The Civil Procedure Code of the Russian Federation suffered the most because all those categories of cases contained in the Civil Procedure Code of the Russian Federation and titled as cases arising out of public legal relations will be withdrawn from the scope of regulation of the Civil Procedure Code of the Russian Federation and transferred to the CACP of the Russian Federation.
But cases on administrative offenses will remain within the scope of the Code of the Russian Federation on Administrative Offenses. Moreover, proceedings in respect of cases on the levy of execution on budgetary funds will still be governed by the Budget Code of the Russian Federation.
According to provisions of the CACP of the Russian Federation, new terms have been introduced: “administrative case” and “administrative complaint”, and at that the parties shall be referred to as the “administrative plaintiff” and “administrative defendant”. Moreover, citizens of the Russian Federation, foreign citizens, people without citizenship, Russian, foreign and international organizations, non-governmental associations and religious organizations may be qualified as administrative plaintiffs. In certain cases, state authorities, election commissions, referendum commissions and officials may act as administrative plaintiffs.

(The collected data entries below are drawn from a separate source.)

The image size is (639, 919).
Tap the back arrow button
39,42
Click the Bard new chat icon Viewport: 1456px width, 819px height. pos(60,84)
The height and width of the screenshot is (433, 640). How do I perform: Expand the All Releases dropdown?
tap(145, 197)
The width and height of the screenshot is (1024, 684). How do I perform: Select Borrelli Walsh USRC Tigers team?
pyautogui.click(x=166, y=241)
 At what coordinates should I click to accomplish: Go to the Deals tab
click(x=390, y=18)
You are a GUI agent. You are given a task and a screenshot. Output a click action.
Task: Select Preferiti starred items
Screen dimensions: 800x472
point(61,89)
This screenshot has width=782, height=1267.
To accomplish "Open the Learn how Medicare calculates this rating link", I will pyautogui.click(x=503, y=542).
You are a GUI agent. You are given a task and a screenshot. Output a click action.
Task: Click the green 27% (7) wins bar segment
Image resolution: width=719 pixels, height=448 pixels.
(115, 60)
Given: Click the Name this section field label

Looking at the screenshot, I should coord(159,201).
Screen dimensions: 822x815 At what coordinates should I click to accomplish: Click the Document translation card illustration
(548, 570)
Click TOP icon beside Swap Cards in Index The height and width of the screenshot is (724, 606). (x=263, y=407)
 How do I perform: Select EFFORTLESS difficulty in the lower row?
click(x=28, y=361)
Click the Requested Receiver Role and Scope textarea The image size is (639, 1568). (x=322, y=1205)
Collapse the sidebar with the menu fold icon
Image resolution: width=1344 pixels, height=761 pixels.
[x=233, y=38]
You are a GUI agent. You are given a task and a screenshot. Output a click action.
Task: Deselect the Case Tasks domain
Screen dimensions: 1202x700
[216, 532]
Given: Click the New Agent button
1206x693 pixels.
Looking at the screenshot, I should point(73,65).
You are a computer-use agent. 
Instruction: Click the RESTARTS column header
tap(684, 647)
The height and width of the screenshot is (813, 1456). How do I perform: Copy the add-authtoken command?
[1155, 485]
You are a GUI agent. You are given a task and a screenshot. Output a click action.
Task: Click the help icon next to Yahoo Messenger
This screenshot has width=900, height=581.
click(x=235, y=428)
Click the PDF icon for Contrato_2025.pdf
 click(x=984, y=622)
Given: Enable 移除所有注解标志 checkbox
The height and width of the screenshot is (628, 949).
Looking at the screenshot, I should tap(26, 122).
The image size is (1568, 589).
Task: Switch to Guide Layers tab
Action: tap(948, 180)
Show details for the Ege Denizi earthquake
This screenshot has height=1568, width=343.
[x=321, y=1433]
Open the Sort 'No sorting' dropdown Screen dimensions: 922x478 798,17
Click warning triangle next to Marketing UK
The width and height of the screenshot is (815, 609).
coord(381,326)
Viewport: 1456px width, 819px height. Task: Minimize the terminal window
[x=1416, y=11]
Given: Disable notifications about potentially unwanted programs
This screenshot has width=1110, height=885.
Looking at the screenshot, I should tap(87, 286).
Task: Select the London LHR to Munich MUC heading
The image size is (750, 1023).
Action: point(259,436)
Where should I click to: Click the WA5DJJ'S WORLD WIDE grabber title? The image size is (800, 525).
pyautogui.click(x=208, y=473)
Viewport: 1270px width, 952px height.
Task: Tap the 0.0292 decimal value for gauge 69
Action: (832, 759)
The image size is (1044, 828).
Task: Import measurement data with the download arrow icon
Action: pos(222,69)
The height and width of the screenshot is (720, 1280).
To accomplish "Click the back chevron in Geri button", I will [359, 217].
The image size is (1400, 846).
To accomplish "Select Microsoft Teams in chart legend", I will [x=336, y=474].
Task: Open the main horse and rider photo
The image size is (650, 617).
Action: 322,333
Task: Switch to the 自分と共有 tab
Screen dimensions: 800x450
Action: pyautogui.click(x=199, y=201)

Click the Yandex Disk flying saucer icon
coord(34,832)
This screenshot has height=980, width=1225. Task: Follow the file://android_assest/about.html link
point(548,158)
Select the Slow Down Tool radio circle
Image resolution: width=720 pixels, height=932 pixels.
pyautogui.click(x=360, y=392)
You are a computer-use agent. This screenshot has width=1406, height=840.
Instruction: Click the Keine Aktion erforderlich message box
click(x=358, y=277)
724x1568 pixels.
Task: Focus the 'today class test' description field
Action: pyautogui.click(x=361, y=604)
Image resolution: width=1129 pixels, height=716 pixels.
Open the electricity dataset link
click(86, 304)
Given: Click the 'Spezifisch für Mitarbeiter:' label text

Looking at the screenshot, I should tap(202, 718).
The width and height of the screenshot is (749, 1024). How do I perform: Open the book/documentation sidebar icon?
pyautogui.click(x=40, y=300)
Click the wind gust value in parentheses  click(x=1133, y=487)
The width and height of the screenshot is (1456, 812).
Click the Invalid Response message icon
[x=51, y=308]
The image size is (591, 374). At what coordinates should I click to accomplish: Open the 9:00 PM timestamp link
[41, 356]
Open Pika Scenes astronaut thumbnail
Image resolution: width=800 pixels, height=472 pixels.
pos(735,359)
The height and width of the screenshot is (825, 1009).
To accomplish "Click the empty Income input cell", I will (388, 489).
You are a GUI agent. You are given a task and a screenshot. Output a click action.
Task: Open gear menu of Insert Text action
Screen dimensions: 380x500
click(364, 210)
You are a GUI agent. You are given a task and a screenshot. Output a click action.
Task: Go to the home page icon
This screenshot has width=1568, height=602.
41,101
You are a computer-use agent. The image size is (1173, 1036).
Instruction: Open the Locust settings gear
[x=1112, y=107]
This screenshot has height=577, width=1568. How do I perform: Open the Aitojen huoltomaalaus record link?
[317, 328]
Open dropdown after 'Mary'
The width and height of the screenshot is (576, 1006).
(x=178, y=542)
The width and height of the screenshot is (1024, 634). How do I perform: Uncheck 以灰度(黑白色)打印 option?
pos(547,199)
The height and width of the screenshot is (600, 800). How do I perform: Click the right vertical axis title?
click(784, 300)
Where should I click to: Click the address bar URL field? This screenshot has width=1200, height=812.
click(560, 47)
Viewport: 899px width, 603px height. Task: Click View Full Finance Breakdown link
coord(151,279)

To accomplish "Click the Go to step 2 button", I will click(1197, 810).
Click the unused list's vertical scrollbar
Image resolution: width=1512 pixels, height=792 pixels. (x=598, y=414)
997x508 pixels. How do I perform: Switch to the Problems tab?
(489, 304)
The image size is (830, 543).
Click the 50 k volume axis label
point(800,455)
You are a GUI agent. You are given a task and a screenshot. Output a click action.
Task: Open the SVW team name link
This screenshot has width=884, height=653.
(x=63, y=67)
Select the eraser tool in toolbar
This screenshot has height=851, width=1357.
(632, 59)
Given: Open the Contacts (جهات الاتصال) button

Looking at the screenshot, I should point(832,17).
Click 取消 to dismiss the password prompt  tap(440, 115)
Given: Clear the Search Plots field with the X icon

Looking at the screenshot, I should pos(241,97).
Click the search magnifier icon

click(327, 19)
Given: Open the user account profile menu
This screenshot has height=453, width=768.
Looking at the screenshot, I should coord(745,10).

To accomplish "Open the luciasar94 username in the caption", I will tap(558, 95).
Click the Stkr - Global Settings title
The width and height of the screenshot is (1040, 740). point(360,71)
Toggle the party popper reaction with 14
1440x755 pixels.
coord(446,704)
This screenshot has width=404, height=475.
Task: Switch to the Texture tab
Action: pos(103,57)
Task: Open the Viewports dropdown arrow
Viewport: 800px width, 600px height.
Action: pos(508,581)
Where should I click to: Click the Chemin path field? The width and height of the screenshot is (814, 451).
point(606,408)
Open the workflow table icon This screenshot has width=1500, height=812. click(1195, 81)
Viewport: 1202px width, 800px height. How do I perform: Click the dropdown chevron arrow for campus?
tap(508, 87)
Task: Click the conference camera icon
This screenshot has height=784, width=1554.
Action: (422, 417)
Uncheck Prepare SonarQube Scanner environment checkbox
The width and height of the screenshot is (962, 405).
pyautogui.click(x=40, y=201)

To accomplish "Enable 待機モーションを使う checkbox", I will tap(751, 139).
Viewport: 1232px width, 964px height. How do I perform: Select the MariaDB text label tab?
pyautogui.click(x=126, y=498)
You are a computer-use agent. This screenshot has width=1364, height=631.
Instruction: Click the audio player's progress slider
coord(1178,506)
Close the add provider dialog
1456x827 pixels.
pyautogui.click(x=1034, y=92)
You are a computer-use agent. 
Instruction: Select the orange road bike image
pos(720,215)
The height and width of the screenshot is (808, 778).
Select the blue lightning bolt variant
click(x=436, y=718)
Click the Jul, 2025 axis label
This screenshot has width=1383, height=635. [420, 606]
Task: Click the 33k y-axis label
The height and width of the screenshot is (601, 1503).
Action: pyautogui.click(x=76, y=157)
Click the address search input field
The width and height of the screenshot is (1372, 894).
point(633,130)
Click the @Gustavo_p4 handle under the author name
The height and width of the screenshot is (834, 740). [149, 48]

The CACP of the Russian Federation stipulated option for application of technical achievements. In the course of each court session in original and appellate instances except record-keeping in written audio record-keeping is also maintained. The code also specifies option for the use of electronic documents and systems of videoconferencing, which allow facilitating consideration of an administrative case.
Introduction of cases untypical for consideration in the original instance stirs interest.
Show your diploma!
Interesting innovations of the CACP of the Russian Federation are special provisions on representation. For the first time qualification limitations for judicial representatives, they should have higher education, are introduced not in the criminal code.
Now together with the power of attorney and identification document a representative should show to the court diploma of higher legal education.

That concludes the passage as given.